Benefits of Vertical Farming13 min read

In the last decade, vertical farming has gained momentum and the number of vertical farms in Europe, Asia, and North America has increased notably. Vertical farming quickly transformed from a novel, up-and-coming technology into a multi-billion-dollar industry that by 2028 is expected to reach $21.15 billion. Now lets quickly go over some benefits of vertical farming and advantages of vertical farming as well.

Vertical farms are often praised for their outstanding ability to significantly reduce the use of natural resources such as land and water, however, these are only two in the long list of advantages that vertical farming offers. Due to their highly automated facilities and controlled conditions, vertical farms are capable of producing a wide range of fresh, pesticide, and herbicide-free crops all year round. Moreover, they can completely eliminate major environmental polluters such as agricultural runoff and reduce greenhouse gas emissions.

This article will describe in detail all advantages of vertical farming.

Decrease the Usage of Land

Agriculture continues to be the world’s major land user and it is the primary cause of deforestation and forest degradation. About five billion hectares of land, or about 35% of the Earth’s surface (excluding oceans), have been reclaimed for agricultural purposes. According to a recent report by Greenpeace International, almost 50 million hectares of forest lands were cleared for agriculture production by the start of 2020.

This extensive land use by the agricultural sector is harming Earth’s climate, biodiversity, and ecosystems. The loss of habitat caused by land clearing has contributed to the extinction of various bird, insect, and mammal species. Since 1970, farmland bird populations like the grey partridge have declined by 56% due to food scarcity, habitat loss, and the use of harmful pesticides. Moreover, food production is currently facing both a reduction in productive farmland and a sharp rise in consumer demands.

New farming practices, such as indoor agriculture and vertical farming, promise to lessen these adverse effects that conventional agriculture has on natural resources and biodiversity as they are capable of producing a large quantity of fresh food on a small surface area. It is estimated that around 0.4 ha of indoor farming produces the equivalent of at least 1.6 and 2.4 hectares of outdoor farming. In addition, an independent study found that a 30-story building with a base area of 2 ha can produce the equivalent of 971.2 ha of conventional farming.

This efficient land use can be attributed to the unique vertical layout of these vertical farms.

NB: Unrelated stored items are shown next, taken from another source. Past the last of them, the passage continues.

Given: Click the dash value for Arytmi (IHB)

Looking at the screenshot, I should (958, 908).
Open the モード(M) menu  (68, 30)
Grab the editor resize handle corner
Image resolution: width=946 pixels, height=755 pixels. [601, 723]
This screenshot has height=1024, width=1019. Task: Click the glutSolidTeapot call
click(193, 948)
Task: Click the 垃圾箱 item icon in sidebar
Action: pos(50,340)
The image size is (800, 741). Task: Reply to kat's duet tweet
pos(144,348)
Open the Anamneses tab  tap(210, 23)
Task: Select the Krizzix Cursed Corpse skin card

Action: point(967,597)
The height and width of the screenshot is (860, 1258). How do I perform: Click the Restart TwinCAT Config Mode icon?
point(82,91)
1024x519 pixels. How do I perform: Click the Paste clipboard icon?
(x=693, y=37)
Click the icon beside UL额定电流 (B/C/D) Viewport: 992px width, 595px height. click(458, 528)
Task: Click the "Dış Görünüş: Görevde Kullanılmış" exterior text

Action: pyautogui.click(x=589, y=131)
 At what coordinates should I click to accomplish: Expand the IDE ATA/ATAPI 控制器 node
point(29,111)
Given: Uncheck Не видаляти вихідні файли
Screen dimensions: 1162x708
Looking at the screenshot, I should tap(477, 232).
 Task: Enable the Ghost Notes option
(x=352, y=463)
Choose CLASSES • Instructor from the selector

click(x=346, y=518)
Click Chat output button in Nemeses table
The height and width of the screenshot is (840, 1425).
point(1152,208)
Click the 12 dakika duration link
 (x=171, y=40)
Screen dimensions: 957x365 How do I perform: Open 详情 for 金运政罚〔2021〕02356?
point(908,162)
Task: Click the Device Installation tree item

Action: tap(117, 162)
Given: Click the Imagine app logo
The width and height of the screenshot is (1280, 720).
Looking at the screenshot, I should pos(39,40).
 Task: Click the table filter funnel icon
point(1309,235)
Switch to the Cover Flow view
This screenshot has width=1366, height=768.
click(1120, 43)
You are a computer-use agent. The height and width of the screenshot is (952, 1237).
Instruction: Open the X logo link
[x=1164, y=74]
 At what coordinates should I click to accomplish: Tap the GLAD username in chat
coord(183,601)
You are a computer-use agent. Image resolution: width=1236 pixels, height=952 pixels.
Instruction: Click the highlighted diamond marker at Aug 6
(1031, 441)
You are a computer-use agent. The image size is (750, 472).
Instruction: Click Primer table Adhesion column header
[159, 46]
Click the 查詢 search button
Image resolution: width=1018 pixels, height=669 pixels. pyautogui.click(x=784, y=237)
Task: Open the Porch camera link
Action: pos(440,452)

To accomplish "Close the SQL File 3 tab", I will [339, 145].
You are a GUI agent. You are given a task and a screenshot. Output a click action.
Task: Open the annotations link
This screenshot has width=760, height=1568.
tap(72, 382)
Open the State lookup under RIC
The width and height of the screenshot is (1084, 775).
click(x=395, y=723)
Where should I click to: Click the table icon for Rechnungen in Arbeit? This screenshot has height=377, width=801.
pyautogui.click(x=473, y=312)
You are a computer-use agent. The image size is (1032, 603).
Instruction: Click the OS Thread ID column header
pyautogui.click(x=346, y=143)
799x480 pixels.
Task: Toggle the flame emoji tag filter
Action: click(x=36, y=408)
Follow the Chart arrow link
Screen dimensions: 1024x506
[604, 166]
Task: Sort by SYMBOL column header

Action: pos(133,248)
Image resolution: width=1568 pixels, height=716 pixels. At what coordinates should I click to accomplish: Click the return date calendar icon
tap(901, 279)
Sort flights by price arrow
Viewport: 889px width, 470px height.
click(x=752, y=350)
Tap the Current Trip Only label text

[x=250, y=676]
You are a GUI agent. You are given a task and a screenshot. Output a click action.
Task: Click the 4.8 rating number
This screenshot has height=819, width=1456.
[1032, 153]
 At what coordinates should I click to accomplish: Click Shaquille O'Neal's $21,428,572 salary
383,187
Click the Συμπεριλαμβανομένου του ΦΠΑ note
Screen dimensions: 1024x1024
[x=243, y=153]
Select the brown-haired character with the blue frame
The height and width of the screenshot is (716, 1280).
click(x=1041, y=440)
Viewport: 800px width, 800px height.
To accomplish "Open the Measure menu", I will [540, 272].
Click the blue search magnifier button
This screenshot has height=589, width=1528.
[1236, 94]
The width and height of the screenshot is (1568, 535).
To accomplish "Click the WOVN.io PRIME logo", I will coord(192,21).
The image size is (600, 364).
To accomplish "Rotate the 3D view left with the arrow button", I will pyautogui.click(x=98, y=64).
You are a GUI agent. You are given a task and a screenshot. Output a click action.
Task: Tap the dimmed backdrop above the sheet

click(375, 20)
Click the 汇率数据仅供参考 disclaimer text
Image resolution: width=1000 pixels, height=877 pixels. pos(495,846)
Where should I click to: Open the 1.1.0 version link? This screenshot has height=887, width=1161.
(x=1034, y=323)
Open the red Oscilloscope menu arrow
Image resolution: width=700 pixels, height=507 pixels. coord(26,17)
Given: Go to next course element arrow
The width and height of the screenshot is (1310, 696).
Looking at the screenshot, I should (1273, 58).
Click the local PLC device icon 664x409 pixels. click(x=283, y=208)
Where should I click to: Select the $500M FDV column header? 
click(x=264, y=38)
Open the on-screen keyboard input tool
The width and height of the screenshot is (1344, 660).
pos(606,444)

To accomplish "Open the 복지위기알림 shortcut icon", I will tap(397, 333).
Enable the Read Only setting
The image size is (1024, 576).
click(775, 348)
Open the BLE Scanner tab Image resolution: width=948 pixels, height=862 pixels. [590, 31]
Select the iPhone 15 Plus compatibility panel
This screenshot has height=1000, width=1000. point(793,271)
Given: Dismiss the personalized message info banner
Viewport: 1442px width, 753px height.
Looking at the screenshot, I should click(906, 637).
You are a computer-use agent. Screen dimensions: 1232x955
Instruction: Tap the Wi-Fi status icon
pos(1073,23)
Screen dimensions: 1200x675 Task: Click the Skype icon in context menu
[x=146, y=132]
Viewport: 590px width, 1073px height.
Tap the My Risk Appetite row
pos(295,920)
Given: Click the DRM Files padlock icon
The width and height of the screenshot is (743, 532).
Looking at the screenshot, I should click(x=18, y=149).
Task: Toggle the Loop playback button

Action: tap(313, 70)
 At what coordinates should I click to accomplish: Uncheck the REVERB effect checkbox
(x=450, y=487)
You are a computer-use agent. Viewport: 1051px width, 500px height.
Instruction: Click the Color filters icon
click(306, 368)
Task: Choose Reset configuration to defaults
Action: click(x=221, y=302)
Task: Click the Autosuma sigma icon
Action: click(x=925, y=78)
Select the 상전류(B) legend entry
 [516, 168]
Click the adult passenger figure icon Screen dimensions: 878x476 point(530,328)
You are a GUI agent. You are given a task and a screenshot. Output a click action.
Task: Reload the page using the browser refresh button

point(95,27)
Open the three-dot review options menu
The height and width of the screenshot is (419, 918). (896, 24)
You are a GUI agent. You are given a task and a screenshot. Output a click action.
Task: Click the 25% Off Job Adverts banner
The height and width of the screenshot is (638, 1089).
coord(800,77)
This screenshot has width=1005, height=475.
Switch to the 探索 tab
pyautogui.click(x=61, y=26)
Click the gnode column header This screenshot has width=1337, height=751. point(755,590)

In a classical vertical farming system, crops are grown in specific containers that are stacked vertically over one another. This method maximizes space use and increases production per square foot. A similar configuration is also used by a Newark-based vertical farm, “AeroFarms”, which boasts annual productivity of around 390 times greater than that of conventional agriculture. Furthermore, vertical farming is also transforming abandoned factories, warehouses, and shipping containers into fully functioning indoor farms. For instance, “The Plant” a vertical farm operating in Chicago, is built on a former pork-packaging plant. Whereas, “Freight Farms”, “CropBox” and “Growtainers” have successfully managed to grow crops vertically in 40-foot shipping containers.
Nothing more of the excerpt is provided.